# ***September Hurricane coaster ride***



## DonChristie (Sep 9, 2020)

September Hurricane Coaster ride this Sunday the 13th. Meet at Triple C Brewery (2900 Griffith st., Charlotte, NC, 28203) at 9am leave at 10. All bikes are welcome!
LETS RIDE!


----------



## Classic Cool Rides (Sep 9, 2020)

@DonChristie ... I am going to be there if the weather doesn't go to he// ... I'm checking the daily updates. It Keeps sliding the wrong way

You're looking pretty Fast on that Red Racing machine! ... I wonder if it will look that fast with me on it  ... Doubtful.
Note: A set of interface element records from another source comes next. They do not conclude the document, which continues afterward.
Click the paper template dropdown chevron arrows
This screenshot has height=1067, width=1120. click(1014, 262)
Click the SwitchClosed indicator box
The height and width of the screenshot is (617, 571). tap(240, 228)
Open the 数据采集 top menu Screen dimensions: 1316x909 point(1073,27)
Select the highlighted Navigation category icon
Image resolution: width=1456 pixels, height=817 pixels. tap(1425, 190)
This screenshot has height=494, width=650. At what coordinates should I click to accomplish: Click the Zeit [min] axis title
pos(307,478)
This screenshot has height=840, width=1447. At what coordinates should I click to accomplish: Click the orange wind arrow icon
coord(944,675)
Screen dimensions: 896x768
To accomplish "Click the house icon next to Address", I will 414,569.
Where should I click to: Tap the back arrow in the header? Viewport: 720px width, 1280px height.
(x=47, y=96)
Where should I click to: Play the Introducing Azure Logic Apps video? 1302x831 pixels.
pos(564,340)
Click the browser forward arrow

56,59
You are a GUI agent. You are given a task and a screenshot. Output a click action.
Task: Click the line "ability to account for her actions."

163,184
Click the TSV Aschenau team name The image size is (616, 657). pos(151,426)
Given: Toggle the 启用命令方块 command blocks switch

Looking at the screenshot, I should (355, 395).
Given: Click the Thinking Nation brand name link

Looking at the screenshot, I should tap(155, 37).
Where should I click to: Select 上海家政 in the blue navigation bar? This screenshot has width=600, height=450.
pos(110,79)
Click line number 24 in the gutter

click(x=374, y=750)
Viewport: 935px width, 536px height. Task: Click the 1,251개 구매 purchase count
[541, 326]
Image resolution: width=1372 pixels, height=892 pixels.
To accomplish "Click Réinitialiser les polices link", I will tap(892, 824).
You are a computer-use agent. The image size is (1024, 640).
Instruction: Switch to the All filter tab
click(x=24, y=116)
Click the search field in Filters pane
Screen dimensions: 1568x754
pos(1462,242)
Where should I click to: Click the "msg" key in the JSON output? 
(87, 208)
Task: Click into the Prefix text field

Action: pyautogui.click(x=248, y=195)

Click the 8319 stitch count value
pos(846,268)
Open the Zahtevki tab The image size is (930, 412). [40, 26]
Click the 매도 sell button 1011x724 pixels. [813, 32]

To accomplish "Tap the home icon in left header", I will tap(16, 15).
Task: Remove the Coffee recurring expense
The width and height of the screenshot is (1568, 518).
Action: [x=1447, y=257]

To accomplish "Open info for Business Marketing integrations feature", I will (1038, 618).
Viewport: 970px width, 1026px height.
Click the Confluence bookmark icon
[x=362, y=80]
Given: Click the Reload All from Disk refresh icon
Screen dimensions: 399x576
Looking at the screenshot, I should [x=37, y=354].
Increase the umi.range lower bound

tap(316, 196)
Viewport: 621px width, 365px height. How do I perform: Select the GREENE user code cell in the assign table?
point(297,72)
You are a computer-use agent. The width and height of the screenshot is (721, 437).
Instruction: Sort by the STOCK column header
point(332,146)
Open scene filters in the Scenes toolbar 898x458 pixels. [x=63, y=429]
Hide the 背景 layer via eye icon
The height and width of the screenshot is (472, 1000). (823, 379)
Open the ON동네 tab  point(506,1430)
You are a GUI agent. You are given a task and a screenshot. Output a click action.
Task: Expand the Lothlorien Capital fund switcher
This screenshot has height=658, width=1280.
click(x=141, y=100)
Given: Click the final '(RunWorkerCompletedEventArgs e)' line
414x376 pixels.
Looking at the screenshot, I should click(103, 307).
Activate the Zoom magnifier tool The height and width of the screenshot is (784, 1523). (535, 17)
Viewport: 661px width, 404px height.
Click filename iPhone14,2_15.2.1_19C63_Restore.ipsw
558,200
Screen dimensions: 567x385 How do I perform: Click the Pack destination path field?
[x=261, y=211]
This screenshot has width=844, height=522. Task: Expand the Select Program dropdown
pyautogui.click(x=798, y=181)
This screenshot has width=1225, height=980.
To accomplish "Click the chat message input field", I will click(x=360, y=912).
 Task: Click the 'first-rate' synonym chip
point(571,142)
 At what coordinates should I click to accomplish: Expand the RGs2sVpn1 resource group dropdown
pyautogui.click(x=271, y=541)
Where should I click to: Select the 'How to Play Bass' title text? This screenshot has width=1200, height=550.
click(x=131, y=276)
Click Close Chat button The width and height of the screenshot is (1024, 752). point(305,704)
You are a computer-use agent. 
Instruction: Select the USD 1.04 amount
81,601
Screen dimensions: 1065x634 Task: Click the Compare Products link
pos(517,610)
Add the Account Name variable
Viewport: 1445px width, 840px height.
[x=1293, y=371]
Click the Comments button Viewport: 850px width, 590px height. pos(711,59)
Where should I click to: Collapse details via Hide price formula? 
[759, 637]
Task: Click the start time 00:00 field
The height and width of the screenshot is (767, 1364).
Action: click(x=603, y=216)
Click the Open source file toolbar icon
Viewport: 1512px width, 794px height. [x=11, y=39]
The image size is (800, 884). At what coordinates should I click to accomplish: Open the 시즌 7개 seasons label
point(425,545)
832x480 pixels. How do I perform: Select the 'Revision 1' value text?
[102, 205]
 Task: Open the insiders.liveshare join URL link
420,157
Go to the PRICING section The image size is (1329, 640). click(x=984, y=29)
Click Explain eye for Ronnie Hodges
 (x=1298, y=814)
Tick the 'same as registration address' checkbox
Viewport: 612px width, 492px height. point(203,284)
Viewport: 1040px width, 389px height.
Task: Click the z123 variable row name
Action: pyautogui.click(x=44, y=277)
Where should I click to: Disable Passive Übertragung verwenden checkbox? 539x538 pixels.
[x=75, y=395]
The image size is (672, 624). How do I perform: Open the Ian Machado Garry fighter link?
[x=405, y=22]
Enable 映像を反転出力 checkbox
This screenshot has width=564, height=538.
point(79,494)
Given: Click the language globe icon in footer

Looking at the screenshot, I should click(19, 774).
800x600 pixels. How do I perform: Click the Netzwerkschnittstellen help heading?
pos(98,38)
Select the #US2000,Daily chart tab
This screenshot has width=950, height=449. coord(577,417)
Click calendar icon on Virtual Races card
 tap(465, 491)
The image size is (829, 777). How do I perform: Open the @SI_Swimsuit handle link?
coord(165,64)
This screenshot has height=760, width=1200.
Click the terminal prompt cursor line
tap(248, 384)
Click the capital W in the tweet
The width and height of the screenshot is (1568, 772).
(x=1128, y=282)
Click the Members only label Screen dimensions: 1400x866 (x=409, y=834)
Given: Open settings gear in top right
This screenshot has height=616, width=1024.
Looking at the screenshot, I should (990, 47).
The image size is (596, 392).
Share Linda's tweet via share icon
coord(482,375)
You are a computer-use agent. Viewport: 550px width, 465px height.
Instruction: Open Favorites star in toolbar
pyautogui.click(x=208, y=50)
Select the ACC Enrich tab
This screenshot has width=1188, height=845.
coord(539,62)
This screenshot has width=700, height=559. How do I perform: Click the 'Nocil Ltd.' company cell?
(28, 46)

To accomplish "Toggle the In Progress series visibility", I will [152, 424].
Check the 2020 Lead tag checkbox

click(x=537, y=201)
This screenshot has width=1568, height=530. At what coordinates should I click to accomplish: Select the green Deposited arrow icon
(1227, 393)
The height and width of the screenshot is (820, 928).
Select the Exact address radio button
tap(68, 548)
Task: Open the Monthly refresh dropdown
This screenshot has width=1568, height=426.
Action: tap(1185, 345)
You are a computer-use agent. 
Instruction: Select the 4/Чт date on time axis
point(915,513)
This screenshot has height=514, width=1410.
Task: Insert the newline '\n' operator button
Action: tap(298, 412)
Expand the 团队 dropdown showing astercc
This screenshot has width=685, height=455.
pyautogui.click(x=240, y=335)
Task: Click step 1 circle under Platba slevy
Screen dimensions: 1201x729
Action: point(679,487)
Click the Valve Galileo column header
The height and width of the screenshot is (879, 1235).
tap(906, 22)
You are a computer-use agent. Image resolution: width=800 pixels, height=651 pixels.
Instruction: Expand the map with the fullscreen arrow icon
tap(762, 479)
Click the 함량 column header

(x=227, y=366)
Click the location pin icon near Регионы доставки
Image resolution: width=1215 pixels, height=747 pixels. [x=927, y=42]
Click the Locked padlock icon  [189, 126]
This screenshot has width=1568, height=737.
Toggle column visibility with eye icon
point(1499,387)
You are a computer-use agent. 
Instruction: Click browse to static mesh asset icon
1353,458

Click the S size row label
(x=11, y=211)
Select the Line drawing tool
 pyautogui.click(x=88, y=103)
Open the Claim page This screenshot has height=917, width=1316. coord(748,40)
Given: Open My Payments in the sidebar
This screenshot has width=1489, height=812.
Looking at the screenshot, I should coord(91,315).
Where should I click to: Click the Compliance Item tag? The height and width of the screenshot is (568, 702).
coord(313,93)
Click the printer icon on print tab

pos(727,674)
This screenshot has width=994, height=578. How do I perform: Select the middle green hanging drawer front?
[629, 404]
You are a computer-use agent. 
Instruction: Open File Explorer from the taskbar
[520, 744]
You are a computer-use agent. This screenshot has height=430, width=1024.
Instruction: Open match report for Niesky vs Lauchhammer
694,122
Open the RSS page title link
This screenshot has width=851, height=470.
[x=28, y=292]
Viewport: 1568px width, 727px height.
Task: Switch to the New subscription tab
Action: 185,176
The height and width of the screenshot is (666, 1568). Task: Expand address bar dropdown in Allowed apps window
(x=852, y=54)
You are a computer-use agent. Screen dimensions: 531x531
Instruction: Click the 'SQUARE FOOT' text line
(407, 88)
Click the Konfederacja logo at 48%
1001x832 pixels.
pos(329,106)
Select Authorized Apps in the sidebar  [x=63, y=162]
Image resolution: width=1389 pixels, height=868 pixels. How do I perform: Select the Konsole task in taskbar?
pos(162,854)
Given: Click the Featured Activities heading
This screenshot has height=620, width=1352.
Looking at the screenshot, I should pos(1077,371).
Sure hope to be there for the festivities Sunday! Cheers! CCR Dave


----------



## DonChristie (Sep 13, 2020)

Had a great ride today in Charlotte! Thanks everyone for riding!


----------



## Classic Cool Rides (Sep 13, 2020)

Thank you, @DonChristie  for organizing this fun Sunday Cruise! ... Here are a few more pics below ...
There was a Carolina Panthers Home Game today and we briefly participated in a Tailgate Party where some Panther Fans were kind enough to share some Brews with us ... and they were checking out our bikes and taking some Spins around the parking lot on the Custom Stretch that Mark brought out. They thoroughly loved our rides ... We were then invited to stop back a little later for Burgers and Dogs .... but we opted for some Famous Mac's BBQ instead  which was a very good spot.
Mac's BBQ's Motto is: "Beer, BBQ and Bikes" (of course they really expect Motors on the Bikes ... but made us feel at home anyway)
Great gathering! Fun time!! Cheers! CCR Dave


----------



## Oilit (Sep 14, 2020)

I knew I was going to hate missing this one, and sure enough, it looks like it was a great ride!


----------



## Freqman1 (Sep 14, 2020)

Thanks for the pics guys. I can’t wait to get back and ride with you all. V/r Shawn


----------



## Handle Bar Hoarder (Sep 19, 2020)

Wow looks like a nice ride and a great time always enjoy seeing you guys having fun thanks for posting


----------